Netzneutralität: Oettinger trifft vor allem Netzbetreiber-Lobbyisten
Im Streit um die Netzneutralität hat EU-Digitalkommissar Günther Oettinger bislang vor allem im Sinne der Netzbetreiber argumentiert. Die inhaltliche Nähe wird nun auch durch die Auswertung des Lobby-Registers der EU bestätigt.
So berichtet Spiegel Online, dass sich Oettinger vornehmlich mit Wirtschaftsvertretern trifft, während Bürgerrechtsorganisationen hinten anstehen. Die Zahlen stammen von der Organisation Transparency International, die die entsprechenden Veröffentlichungen der EU ausgewertet hat.
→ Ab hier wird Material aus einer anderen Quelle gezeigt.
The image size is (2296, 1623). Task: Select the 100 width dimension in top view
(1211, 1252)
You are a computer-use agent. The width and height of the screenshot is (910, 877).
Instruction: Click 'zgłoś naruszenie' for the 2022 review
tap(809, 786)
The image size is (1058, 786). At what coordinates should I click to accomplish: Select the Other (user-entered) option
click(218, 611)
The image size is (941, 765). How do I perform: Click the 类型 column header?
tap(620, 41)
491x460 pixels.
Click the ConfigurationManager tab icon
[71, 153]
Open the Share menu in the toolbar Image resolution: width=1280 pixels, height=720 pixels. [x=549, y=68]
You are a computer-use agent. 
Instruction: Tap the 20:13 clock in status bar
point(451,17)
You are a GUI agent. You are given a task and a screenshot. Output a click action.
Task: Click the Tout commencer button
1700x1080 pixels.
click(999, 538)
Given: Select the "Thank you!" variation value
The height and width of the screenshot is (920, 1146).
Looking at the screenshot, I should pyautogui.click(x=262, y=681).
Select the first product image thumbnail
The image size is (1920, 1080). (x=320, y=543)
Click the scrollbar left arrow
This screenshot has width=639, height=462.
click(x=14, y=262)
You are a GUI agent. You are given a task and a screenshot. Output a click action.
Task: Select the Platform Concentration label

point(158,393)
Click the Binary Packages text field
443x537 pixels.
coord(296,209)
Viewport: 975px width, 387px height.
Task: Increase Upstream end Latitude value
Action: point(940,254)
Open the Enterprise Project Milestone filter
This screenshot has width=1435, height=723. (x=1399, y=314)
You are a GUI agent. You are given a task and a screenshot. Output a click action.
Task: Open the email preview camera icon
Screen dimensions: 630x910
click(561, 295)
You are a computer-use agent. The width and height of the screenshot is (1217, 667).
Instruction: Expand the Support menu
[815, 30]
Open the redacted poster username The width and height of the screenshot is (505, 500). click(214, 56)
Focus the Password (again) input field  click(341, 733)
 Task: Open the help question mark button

Demnach hat sich Oettinger seit seinem Amtsantritt im November 44 Mal mit Lobbyisten von Wirtschaftsverbänden und Unternehmen getroffen, zu denen etwa die Deutsche Telekom, British Telecom oder Alcatel zählen. Mit Vertretern von Nichtregierungsorganisationen (NGOs) wie Verbraucherschutzverbänden und Netzaktivistengruppen hat sich der EU-Digitalkommissar hingegen nur zweimal getroffen.
Diese Unterschiede bei den Treffen mit Lobby-Gruppen bestätigt auch Joe McNamee von der europäischen Bürgerrechtsgruppe EDRi, zu der etwa der Chaos Computer Club und die Digitale Gesellschaft zählen. „Oettinger hat sich überwiegend von der Seite der Netzbetreiber beraten lassen“, erklärte der Netzaktivist. Mit diesen gehe er zum Abendessen. Er selbst habe den EU-Digitalkommissar hingegen nicht einmal formell getroffen.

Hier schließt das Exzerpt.